Case ID: sw2d_582/html/0778-01.html
Source: Caselaw Access Project
Author: {"author": "PER CURIAM.", "license": "Public Domain", "url": "https://static.case.law/"}
Date Created: 2024-08-24T03:29:51.129683

FIREMEN’S AND POLICEMEN’S CIVIL SERVICE COMMISSION OF the CITY OF FORT WORTH et al., Petitioners, v. B. G. BLANCHARD et al., Respondents.
    No. B-8365.
    Supreme Court of Texas.
    June 13, 1979.
    Arthur R. Petersen, City Atty., Walter W. Leonard and Richard E. Henderson, Asst. City Attys., Fort Worth, for petitioners.
    Farrar & Claunch, Jim Claunch, Fort Worth, for respondents..
   PER CURIAM.

This is an appeal from an order of the Fort Worth chief of police suspending two officers under his command. The officers, B. G. Blanchard and R. C. Sutherland, received disciplinary suspensions for using excessive force while making an arrest. Both suspensions were for a period of less than fifteen days. The principal issue is whether the Firemen’s and Policemen’s Civil Service Act, Article 1269m, Tex.Rev.Civ.Stat.Ann. allows an officer a right to appeal a temporary, disciplinary suspension.

The officers filed an appeal with the Fort Worth Civil Service Commission. A hearing was held and the orders of suspension were affirmed by the Commission. Both officers next appealed to the district court seeking reinstatement with back pay for the periods of suspension. The trial court found that the Commission’s action in sustaining the suspensions was supported by substantial evidence. The Court of Civil Appeals, however, disagreed finding no evidence connecting either officer to the events leading to their respective suspensions. 577 S.W.2d 337. The Court of Civil Appeals therefore reversed the judgment of the trial court and rendered judgment that the officers be reinstated with pay for the periods of suspension.

Although not mentioned by the parties or considered by the lower courts, the central issue is whether the Firemen’s and Policemen’s Civil Service Act grants an officer a right to appeal a temporary, disciplinary suspension. Not every act of the Commission is subject to judicial review. Firemen’s & Policemen’s Civil Service Commission v. Kennedy, 514 S.W.2d 237 (Tex.1974). Assuming compliance with basic constitutional guarantees, no right of appeal from the action of an administrative body or a civil service department exists unless provided by statute. Stone v. Texas Liquor Control Board, 417 S.W.2d 385 (Tex.1967); City of Amarillo v. Hancock, 150 Tex. 231, 239 S.W.2d 788 (1951); Fox v. Carr, 552 S.W.2d 885 (Tex.Civ.App.—Texarkana 1977, no writ).

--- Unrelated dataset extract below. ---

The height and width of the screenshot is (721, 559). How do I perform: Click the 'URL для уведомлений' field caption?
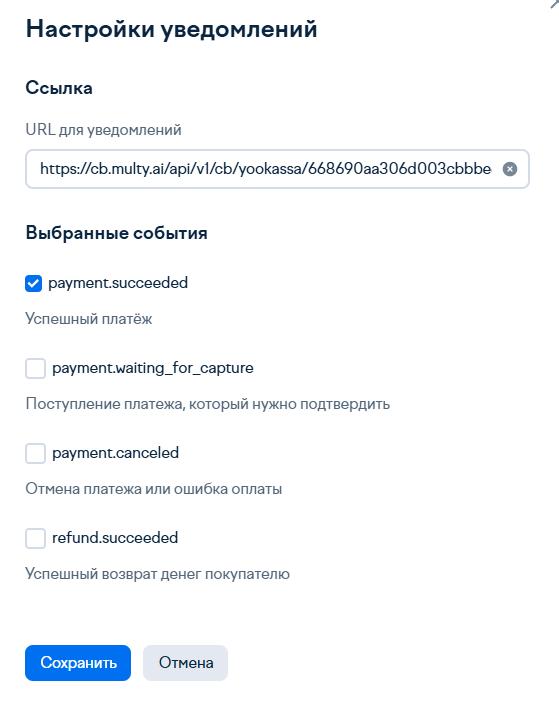(x=103, y=130)
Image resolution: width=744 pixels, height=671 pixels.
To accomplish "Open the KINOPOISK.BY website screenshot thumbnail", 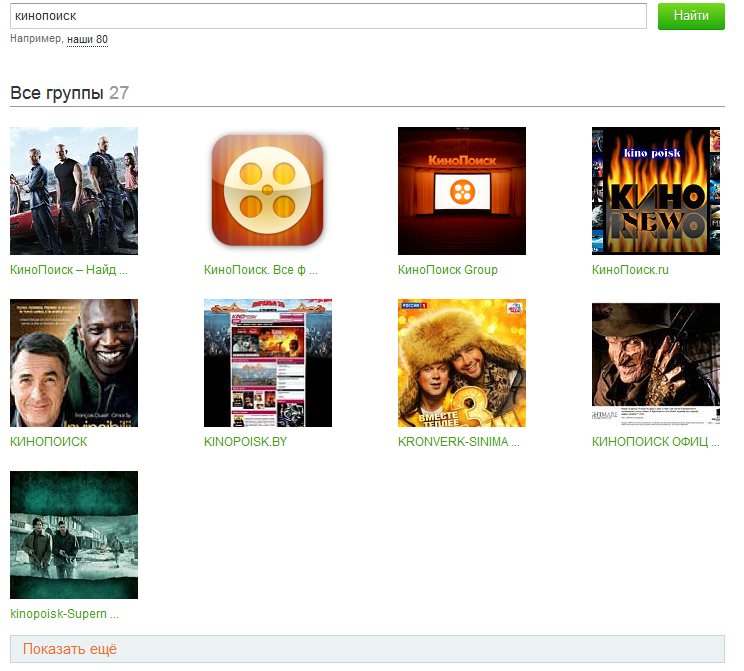I will (x=268, y=363).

The Firemen’s and Policemen’s Civil Service Act does not authorize an appeal from disciplinary suspensions which do not exceed fifteen days duration. See, Fox v. Carr, supra, and Attaway v. City of Mesquite, 563 S.W.2d 343 (Tex.Civ.App.—Dallas 1978, no writ). In Stone v. Texas Liquor Control Board, supra at 385-86, we said “there is no right of appeal from an administrative order unless the statute provides for the same or unless the order violates a constitutional right or adversely affects a vested property right.” Since the Act does not authorize an appeal from disciplinary suspensions and the police chief’s orders of suspension neither violate a constitutional right nor adversely affect a vested property right, the lower courts’ consideration of the present appeal is contrary to the well settled rule stated by this Court in Stone v. Texas Liquor Control Board, supra.

Pursuant to the authority conferred by Rule 483, Texas Rules of Civil Procedure, we grant the writ of error and, without hearing oral argument, the judgments of the courts below are reversed and set aside and the cause is dismissed.